RAMÓN D. PINO

“LA_ISLA_SOLEDAD”

[...] Verdad es que un charlatán, cuyo mayor placer consiste en hablar desde lo alto de un púlpito o de una tribuna, correría grave peligro de volverse loco furioso en la isla de Robinson. No exigiré a mi gacetillero las animosas virtudes de Crusoe; pero le pido que no entable inculpación contra los enamorados de la soledad y del misterio.
La soledad.
Charles Baudelaire.

Recuerdo que de pequeña me aprendí de memoria que una isla era una porción de tierra rodeada de agua por todas partes. Recuerdo que de pequeña aprendí muchas cosas de memoria. Cosas que fui olvidando con el tiempo o que han quedado aisladas de forma residual en algún lugar de mi imaginario. Incompletas, inexactas, corrompidas. Sin embargo no he podido olvidar el significado de isla, almacenado en algún lugar especial de mi memoria. Un rincón a donde no ha podido llegar el paso del tiempo ni el olvido y donde aquella porción de tierra rodeada de agua por todas partes continúa intacta, prácticamente inalterable.

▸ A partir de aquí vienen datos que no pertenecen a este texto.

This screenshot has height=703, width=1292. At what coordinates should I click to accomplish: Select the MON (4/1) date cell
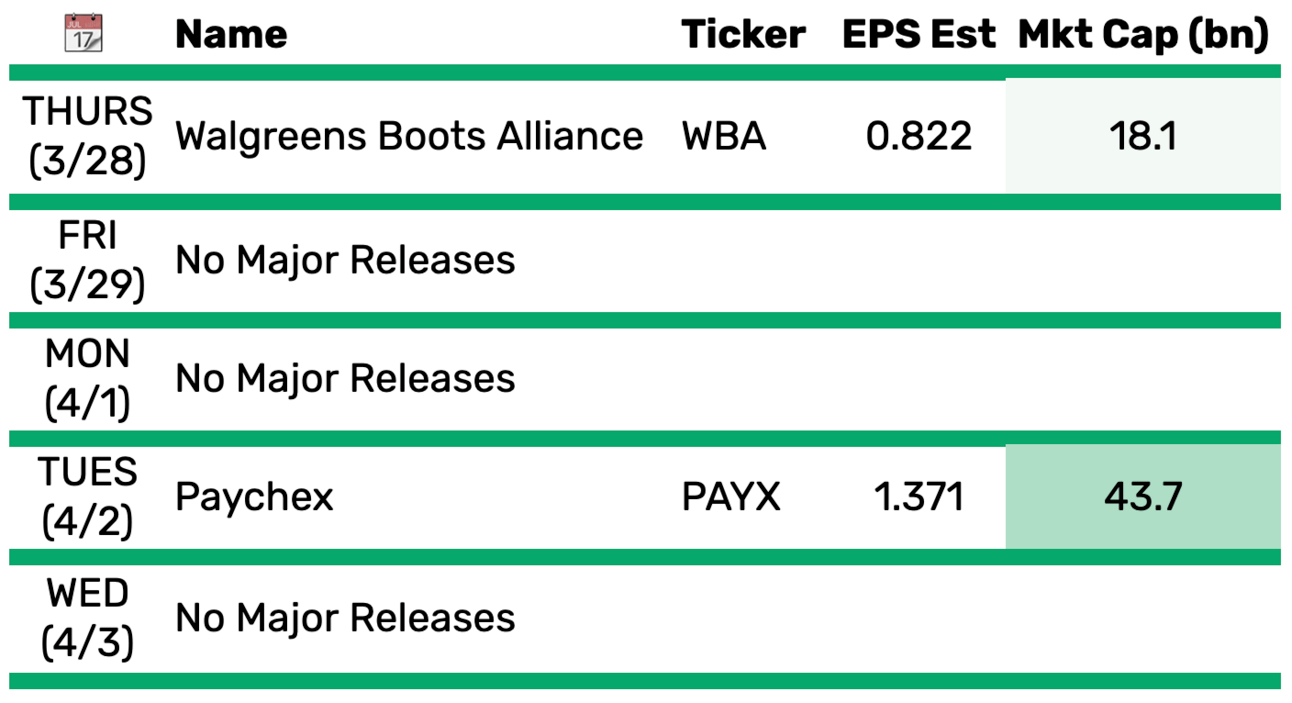(88, 378)
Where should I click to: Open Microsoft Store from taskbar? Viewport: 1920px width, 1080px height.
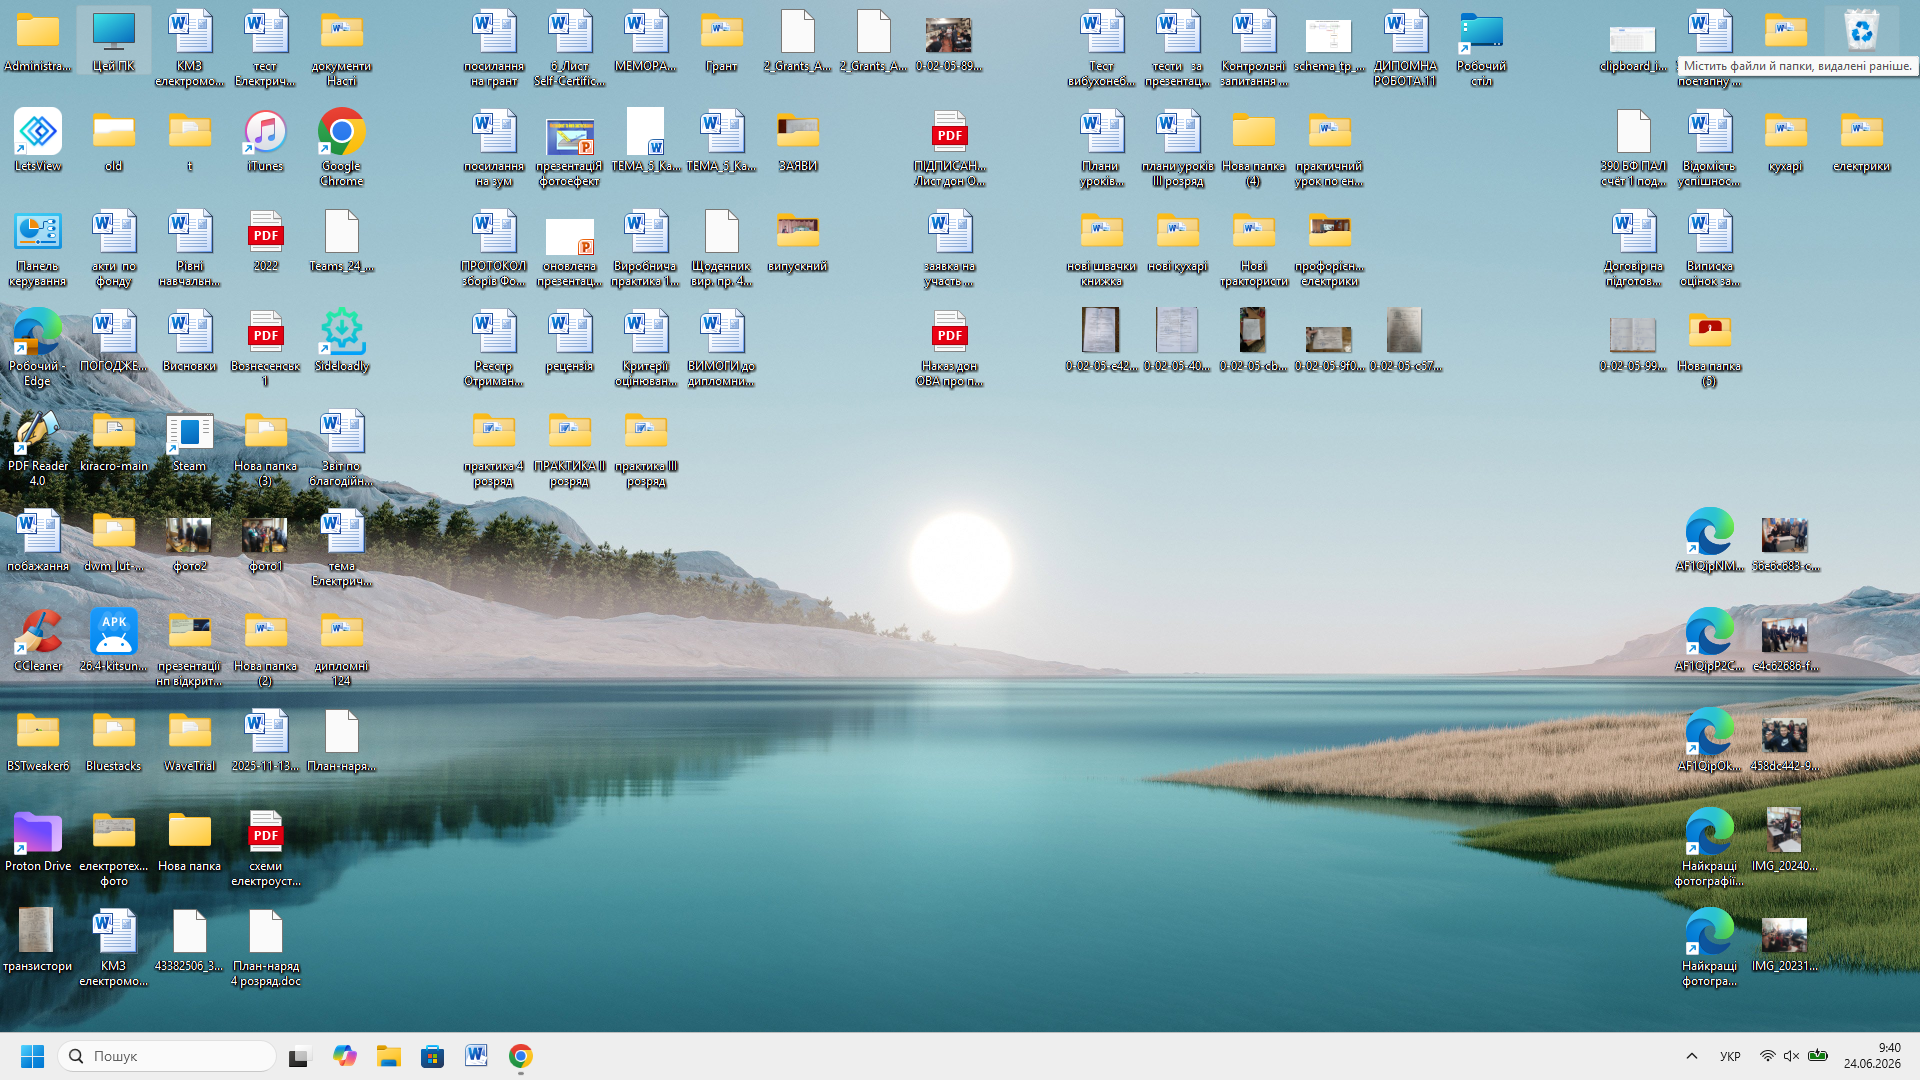(x=432, y=1056)

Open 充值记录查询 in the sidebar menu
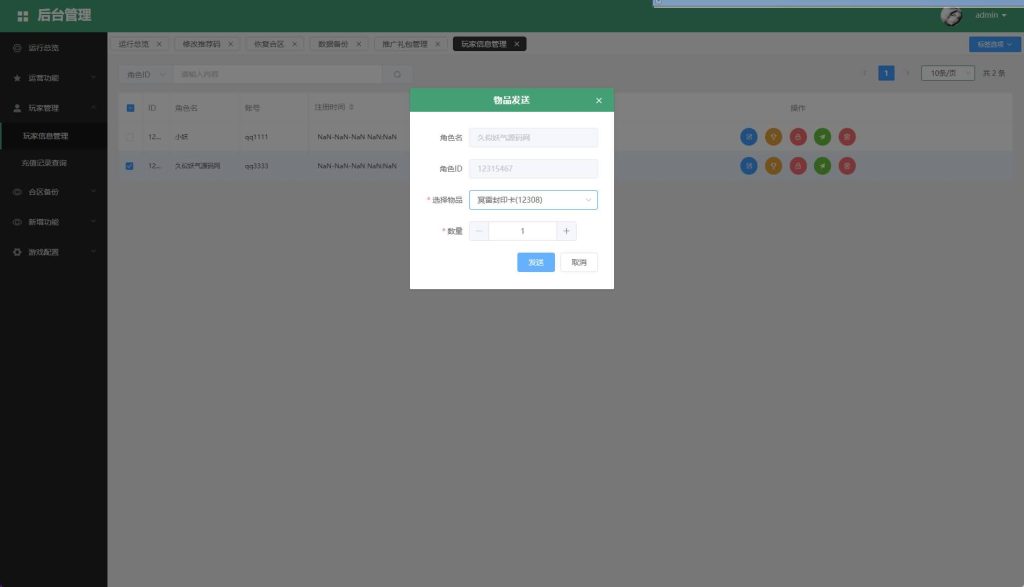[45, 162]
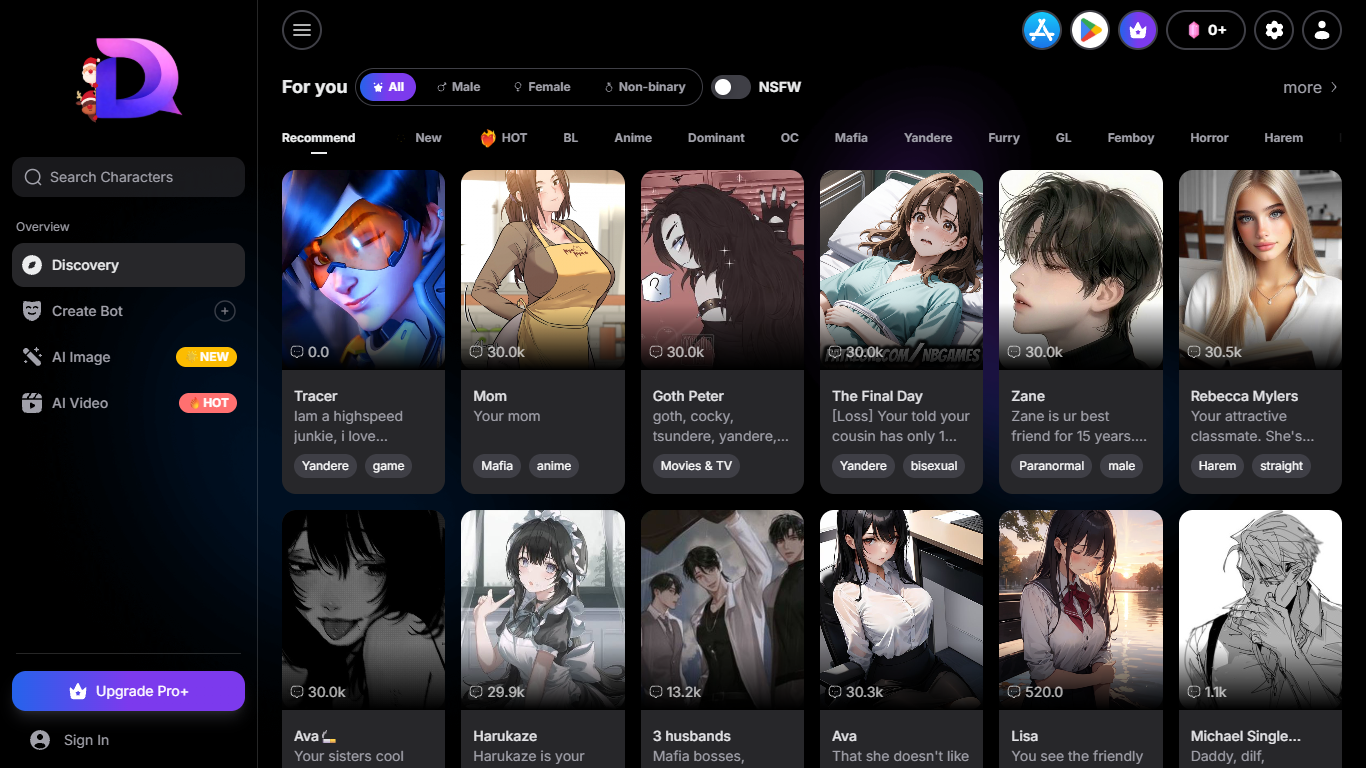Enable the NSFW toggle
The width and height of the screenshot is (1366, 768).
coord(730,87)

Con el devenir del tiempo aquella isla aprendida y jamás desmemoriada se ha ido codificando, evolucionado hasta un estadio ideal de equilibrio entre fuerza y forma, entre gesto e impulso. Mi isla, la mía y de nadie más, es una mixtura orgánica teñida de sensaciones y sentimientos. Cada uno de nosotros lleva una isla dentro; una isla cargada con un significado único, especial. Cada uno de nosotros somos una isla, un sentimiento, una sensación.

De entre todas las islas, de entre todos los posibles archipiélagos que pudiera habitar, el mío es un arrecife de retraimiento, de soledad. Solidificado capa a capa, con cada estación, con cada marea. Mi isla es un atolón de aislamiento, a veces voluntario, otras tantas forzado. Es la isla de Robinson Crusoe, la fuente de su reveladora soledad. El lugar al que quiso huir Baudelaire hastiado de aquella vida moderna finisecular que inspiraría sus spleen. Es el paraíso explorado por Gauguín y el Arlés donde Van Gogh experimentó la soledad más absoluta. Mi isla puede ser aquella trinchera donde cayó herido Apollinaire, las habitaciones sombrías donde se suicidaron Diane Arbus, Mark Rothko o Charlie Parker, pero a la vez es el remanso luminoso donde Picasso refrescaba su inspiración; donde Chaplin encontraba la mueca que dinamizaba su trabajo.

Así es mi isla, una poderosa amalgama de retraimiento visual. Me concierne únicamente la experiencia de la clausura del individuo. La parábola del hombre y la mujer como seres que flotan sobre herméticos océanos de incomunicación. Un bucle sin fin en torno a esta fascinante idea visual que es la soledad, padecida y diseccionada tantas veces y de manera descarada y fresca por la edificante protagonista de Sex in the city, Carrie Bradshow, o por ese auténtico esteta de la insolencia trasgresora que es el doctor Gregory House; personajes que iluminan mis horas del destierro más voluntario.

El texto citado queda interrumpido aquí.